I have a database with supermarket product items(it contains name, descriptions, price, stock, etc).

I want to make a price comparison between those supermarkets, but, for that i need to know if supermarket A and B refers to the same product.

For example I found out that supermarket A has a product called Leche Evaporada GLORIA Azul Paquete 6un Lata 400g and supermarket B has a product named Leche Evaporada Gloria Azul Pack 6 Unid x 400 g and those refers to the same product.

I pointed out that I will need to have semantic comparison for those cases.

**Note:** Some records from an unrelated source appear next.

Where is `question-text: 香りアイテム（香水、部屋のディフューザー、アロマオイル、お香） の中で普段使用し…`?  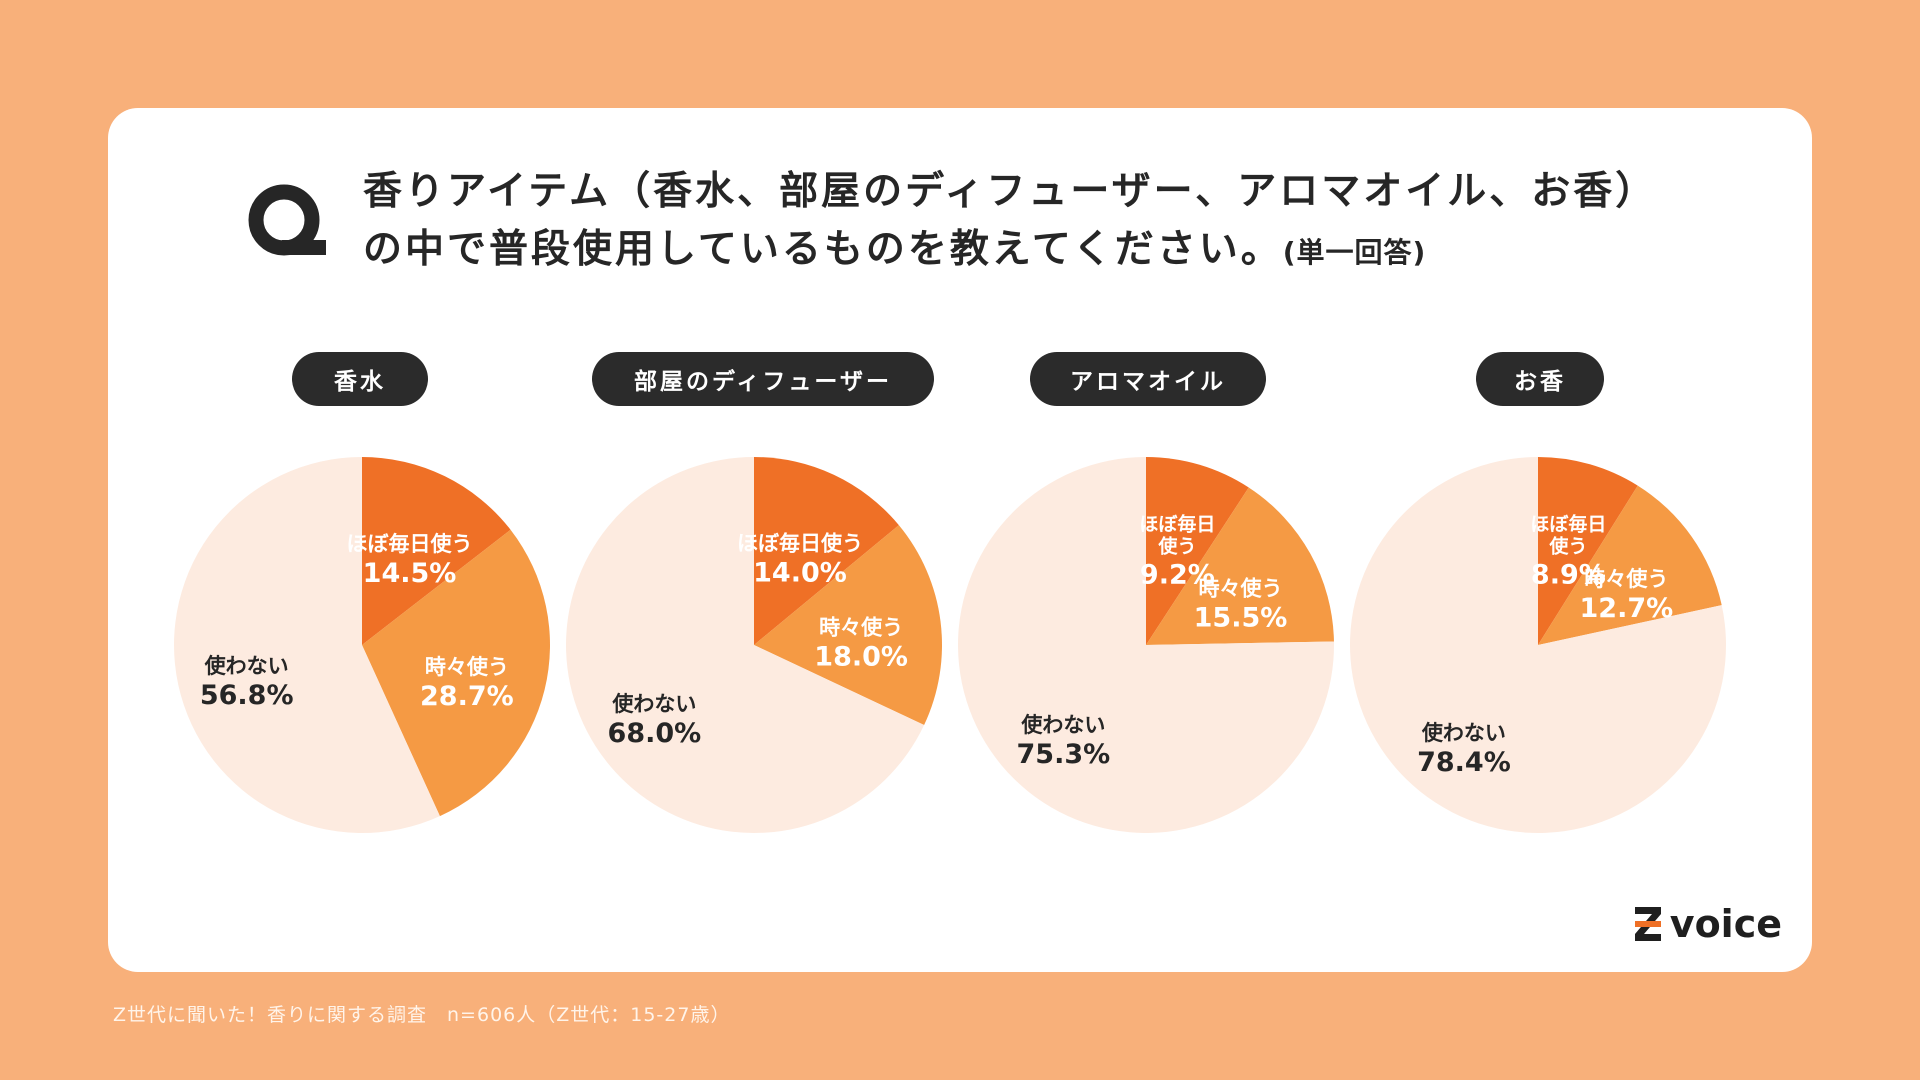
question-text: 香りアイテム（香水、部屋のディフューザー、アロマオイル、お香） の中で普段使用し… is located at coordinates (1010, 222).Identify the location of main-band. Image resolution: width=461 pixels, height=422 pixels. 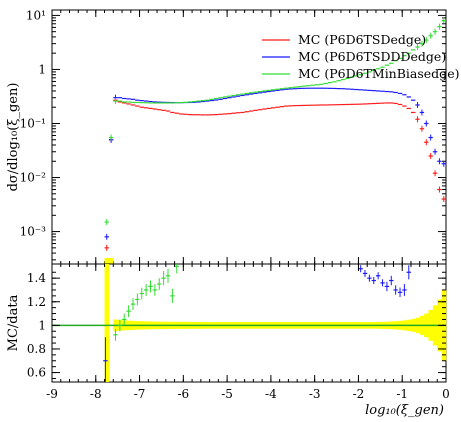
(109, 261).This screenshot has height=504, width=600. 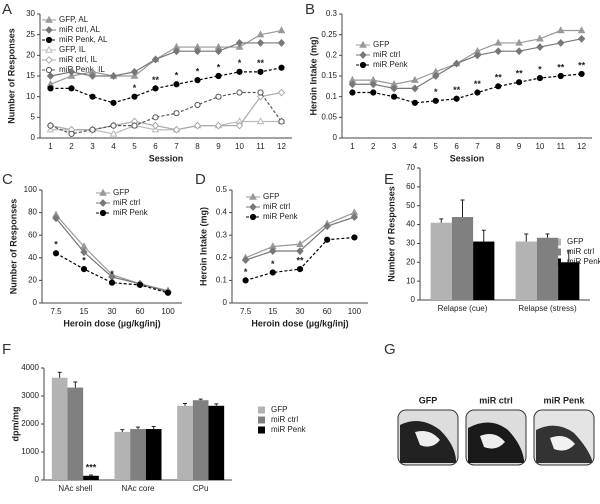 I want to click on legend-label: miR ctrl, AL, so click(x=80, y=30).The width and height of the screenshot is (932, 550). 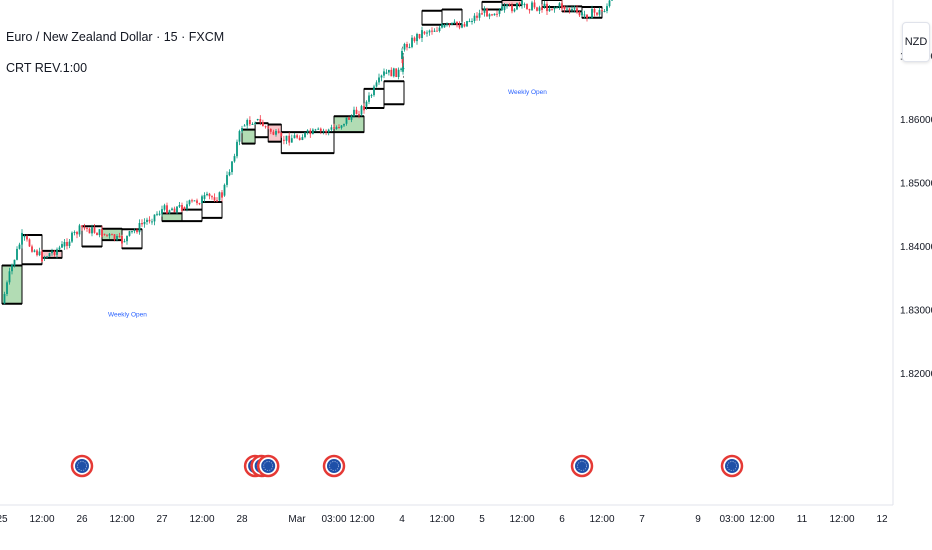 What do you see at coordinates (916, 42) in the screenshot?
I see `currency-button: NZD` at bounding box center [916, 42].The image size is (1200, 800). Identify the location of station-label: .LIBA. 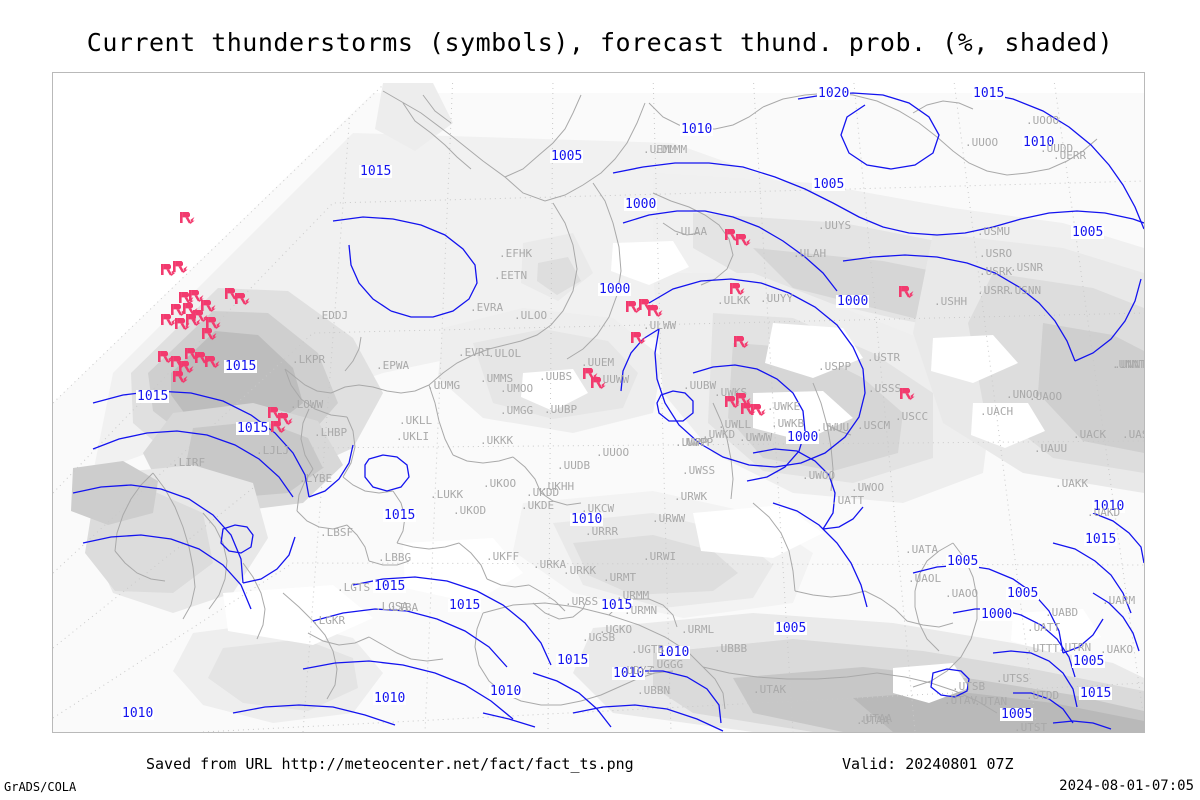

I'm new in this problems so I don't really know what is the best solution to not underestimate the problem or overkill it.

What I'm doing right now with not so great results:

  1. I'm only using product names.
  2. Remove stop words from those product names.
  3. Convert the sentence in an array of words.
  4. Get frequency for every word.
  5. If a word has frequency <= 1, then delete it.
  6. With that words I create a dictionary(bag of words) that i will use to map an array of words(a sentence converted) to a feature vector.
  7. Then I "train" a TFIDF model with all feature vectors.
  8. Make comparisons(with no great results).

I'm using python as LP and gensim to create models, dictionaries(bag of word) and to make comparisons.

EDIT: Another examples:

Leche Fresca UHT GLORIA Entera Bolsa 946ml == Leche Entera UHT Gloria Bolsa 946 ml
Yogurt Griego Gloria con Miel y Granola Vaso 115 g == Yogurt Griego GLORIA Batido con Miel Vaso 115g
Leche sin Lactosa GLORIA Mocaccino Botella 330ml == Shake Mocaccino UHT Gloria Frasco 330 ml.

Solution

  • I think a good solution for this problem would be that you compare the products based on a similarity score. For instance, I would use the Jaro-Winkler distance to compare two product descriptions and if the descriptions match to a defined threshold, I would compare the prices.